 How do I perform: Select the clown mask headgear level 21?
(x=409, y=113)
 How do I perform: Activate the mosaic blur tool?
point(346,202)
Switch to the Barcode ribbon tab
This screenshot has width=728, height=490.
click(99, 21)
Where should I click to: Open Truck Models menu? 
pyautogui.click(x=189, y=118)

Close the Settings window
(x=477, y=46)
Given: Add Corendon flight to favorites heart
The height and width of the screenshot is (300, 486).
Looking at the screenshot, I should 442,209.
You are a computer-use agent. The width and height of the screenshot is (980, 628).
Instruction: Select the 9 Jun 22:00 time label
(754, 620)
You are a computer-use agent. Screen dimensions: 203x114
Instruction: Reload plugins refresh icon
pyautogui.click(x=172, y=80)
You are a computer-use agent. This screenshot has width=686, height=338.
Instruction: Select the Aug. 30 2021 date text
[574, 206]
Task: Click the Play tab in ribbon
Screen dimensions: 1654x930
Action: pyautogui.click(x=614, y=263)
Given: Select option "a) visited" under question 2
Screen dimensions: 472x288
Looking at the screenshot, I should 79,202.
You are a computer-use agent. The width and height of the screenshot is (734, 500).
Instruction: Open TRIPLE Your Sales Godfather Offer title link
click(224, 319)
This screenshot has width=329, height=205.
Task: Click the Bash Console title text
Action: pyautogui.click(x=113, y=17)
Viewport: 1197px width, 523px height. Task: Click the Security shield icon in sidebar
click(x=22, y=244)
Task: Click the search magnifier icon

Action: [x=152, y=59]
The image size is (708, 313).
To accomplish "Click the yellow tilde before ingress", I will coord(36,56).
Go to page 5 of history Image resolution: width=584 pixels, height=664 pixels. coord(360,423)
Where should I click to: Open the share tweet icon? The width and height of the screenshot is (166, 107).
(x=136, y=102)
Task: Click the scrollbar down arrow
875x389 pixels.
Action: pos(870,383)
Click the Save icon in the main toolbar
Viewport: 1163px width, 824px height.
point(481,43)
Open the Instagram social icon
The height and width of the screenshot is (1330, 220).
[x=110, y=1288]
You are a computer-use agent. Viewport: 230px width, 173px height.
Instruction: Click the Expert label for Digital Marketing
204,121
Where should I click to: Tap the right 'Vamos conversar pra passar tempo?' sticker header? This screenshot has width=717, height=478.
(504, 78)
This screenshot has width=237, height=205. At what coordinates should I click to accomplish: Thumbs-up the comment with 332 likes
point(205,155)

___

- PROMPT
When the string "ribbon" appears in a line of the records above, that line is to be copied.

- EXPECTED ANSWER
Switch to the Barcode ribbon tab
Task: Click the Play tab in ribbon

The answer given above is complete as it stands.